I'm rather chuffed to read that quote from Dawkins as it agrees with my own theories on reality and belief in the existence of a universal consciousness - to me the only logical conclusion to the acceptance of an infinite universe.

I'm sure people on here are tired listening to me go on about how individualism and the concept of linear existence are merely illusions, made necessary by the universal consciousness's attempts to perceive and make sense of itself. First it splits in two to look back on itself and from there the whole cosmic shebang takes shape as a surfaceless sphere of all that can possibly be imagined and formed out of unlimited energy and matter. I believe the ultimate or ONE consciousness moulds matter by becoming aware of it, looking at it and defining it - which chimes with Heisenberg's uncertainty principle that matter changes its state based on whether we are looking at it or not. Ultimately we are all inseperable parts of the ONE, made of the same stuff and obeying the same laws.

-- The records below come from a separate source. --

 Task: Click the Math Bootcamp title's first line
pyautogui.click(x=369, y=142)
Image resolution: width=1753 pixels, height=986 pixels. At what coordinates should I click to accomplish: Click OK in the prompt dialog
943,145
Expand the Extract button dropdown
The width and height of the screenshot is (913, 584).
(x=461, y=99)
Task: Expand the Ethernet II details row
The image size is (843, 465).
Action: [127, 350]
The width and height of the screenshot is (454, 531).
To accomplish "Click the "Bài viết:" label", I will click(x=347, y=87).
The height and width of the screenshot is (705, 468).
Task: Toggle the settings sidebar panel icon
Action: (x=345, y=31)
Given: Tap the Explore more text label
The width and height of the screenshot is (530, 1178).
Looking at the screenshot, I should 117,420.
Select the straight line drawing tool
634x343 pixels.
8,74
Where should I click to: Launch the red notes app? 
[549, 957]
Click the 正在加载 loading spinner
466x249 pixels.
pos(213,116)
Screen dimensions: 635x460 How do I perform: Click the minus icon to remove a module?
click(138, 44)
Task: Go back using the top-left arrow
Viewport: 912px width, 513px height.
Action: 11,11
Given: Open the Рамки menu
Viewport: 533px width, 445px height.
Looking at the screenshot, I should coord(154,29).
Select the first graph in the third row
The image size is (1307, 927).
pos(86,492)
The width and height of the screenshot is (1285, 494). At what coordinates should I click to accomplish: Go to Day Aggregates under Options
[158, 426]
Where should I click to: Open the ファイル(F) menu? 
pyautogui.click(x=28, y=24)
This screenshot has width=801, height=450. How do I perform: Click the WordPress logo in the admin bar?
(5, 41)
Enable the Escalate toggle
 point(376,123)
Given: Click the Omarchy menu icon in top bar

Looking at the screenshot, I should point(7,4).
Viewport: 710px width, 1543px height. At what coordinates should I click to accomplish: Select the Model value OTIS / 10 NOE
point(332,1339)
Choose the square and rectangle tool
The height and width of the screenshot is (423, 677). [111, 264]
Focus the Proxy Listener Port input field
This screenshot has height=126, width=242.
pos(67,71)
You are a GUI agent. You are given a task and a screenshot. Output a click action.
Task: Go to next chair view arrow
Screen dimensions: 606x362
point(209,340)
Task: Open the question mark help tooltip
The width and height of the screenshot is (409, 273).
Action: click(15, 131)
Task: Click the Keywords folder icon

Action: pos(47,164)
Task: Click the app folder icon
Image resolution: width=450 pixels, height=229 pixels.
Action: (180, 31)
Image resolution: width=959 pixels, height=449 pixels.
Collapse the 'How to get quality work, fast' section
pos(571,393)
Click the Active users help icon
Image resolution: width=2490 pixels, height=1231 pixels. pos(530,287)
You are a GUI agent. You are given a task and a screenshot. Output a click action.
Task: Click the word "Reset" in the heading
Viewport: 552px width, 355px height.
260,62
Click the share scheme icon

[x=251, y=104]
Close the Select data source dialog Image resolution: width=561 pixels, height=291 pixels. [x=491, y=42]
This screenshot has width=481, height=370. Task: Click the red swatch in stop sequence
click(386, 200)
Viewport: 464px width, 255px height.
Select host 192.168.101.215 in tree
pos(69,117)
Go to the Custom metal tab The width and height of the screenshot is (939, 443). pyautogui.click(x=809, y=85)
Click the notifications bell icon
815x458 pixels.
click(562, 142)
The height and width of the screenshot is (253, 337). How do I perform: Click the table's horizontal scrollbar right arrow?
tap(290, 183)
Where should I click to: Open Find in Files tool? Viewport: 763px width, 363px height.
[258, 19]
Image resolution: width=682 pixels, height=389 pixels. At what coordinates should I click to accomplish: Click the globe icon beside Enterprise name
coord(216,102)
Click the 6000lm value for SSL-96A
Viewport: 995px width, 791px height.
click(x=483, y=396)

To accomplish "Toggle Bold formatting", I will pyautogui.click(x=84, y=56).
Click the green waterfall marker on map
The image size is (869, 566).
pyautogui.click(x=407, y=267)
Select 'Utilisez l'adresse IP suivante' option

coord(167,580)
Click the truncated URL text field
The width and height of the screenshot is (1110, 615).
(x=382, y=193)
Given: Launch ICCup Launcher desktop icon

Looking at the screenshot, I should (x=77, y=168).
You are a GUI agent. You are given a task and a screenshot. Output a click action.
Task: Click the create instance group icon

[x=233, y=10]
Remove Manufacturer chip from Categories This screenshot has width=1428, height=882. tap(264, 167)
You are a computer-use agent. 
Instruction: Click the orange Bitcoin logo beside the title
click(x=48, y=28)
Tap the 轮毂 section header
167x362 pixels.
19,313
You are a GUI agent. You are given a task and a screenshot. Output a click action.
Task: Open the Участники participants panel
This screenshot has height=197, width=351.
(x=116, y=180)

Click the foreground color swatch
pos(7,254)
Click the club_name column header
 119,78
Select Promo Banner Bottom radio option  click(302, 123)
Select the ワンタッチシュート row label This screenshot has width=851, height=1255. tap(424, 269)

Within the conglomeration of ALL, things like space, time and individuality become "real" for the conscious entities, limited in their perceptions, that reside therein i.e. You, I, It, Us & Them. Consciousness demands perception which demands knowledge, understanding, meaning and something to fill the time. All that we can perceive was inevitable and all we will never be able to perceive equally so... infinite consciousness, infinite awareness, infinite perception, infinite form.

The opposite, a single universal consciousness that never allowed itself to fragment, would be a frozen infinitude of all-knowing boredom, what I call the Zero State - a universe frozen in an eternal "get me out of here" howl of cosmic loneliness.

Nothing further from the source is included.